A failure of the namespace server is even smoother, resulting in no noticeable downtime or slowness.
File Change Notification in ASP.NET
There is one thing to keep in mind during a failover and failback situation. ASP.NET and IIS uses what is called File Change Notification (FCN) to let IIS know of any changes to files. For example, if you add a new .dll to your /bin folder, ASP.NET will recycle the AppDomain and reload and recompile some of the site. During a failure, although the switchover is smooth, it does take a few seconds, which is abrupt enough for IIS and ASP.NET to reestablish the File Change Notification handle using the different content server.
The issue comes with the failback. The failback is so smooth that the File Change Notification isn't updated back to the restored server. This means that if you make any changes to ASP.NET files on the restored content server, the changes aren't noticed by IIS and ASP.NET. Even deleting the entire /bin folder won't be recognized by ASP.NET if the site was visited and cached while running on the backup server. Static pages don't have this issue, but the caching in ASP.NET makes this a problem. At the time of this writing, I'm working with Microsoft Product Support Services (PSS) to try to find a good solution for this. To resolve it, simply recycle the app pool of the site(s) and it will start to function normally again.
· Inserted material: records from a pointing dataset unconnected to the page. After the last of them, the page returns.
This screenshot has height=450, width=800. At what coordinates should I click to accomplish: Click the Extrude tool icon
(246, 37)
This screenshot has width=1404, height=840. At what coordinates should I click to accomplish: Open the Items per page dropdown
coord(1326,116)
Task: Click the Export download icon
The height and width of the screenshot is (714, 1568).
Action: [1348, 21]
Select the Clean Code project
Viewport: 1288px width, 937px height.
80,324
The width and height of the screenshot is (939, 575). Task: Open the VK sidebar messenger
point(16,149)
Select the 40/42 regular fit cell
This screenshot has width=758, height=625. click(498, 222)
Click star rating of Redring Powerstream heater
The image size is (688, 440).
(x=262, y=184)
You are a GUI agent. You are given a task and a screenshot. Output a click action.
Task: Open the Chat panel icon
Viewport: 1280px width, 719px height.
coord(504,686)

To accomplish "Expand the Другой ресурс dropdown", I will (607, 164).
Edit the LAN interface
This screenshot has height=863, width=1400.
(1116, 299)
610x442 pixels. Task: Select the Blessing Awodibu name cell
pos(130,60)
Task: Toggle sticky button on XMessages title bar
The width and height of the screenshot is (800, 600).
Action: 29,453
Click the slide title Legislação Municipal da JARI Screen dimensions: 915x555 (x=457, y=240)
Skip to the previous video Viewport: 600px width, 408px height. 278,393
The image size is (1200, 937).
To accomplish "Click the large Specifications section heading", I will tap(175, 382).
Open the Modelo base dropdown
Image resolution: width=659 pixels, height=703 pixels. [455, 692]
So, this isn't necessarily a show-stopper but it is something to keep in mind with the failover/failback.
Caching and DFS
DFS client computers (webfarm nodes in this case) cache the DFS information for the length of time that you specify, as I mentioned already. This shouldn't be too low or you will have too much traffic to the Namespace server, but it shouldn't be too high or changes to the namespace and failbacks to a restored server will take a long time to be noticed. It is up to your environment what you want to set this at, but in every situation, it's important to know that there is some caching that takes place.
Make sure to keep in mind that adding a new folder to your DFS namespace won't be noticed immediately. You can force the DFS client cache to be cleared by running dfsutil /PktFlush from the client server. dfsutil.exe is a tool that is available in the Windows Server 2003 /support/tools folder of the installation CD. I simply copy that file to C:\Windows\System32 and I can run dfsutil from the command prompt.
When setting up new sites, make sure to wait until the new site has been recognized by all of the webfarm nodes, or force a cache flush from all of the nodes before attempting to set up or update the site.
Backups of the Namespace
Make sure to make regular backups of your Namespace. This can be done easily using DFSUtil. Simply export to an .xml file on a regular basis and have your backup process back up that file. An example of the syntax needed is:
dfsutil /root:\\OW\webfarm /export:c:\NameSpaceBackups\DateToday\webfarmroot.xml
I did run into something when importing the namespace. I received the following error:
System error 1168 has occurred.
Element not found.
After some research and stumbling through it, I found out that I was using the domain name 'orcsweb.com' instead of NetBIOS name 'OW' in the UNC path, which the import didn't like. OW is used by DFS in this case. The export worked with either name, but the import only worked with \\OW\ which is what was in the exported XML file.
Links and Resources
Here are a number of resources that I've found helpful:
Microsoft DFS Landing page
DFS hotfixes, post R2
Whitepaper on designing Distributed File Systems
There is a lot to consider with DFS and I've only scratched the surface, but I hope that this has been helpful to cover a few common configuration settings that are required for configuring DFS on Windows Server 2003 R2 in a webfarm situation.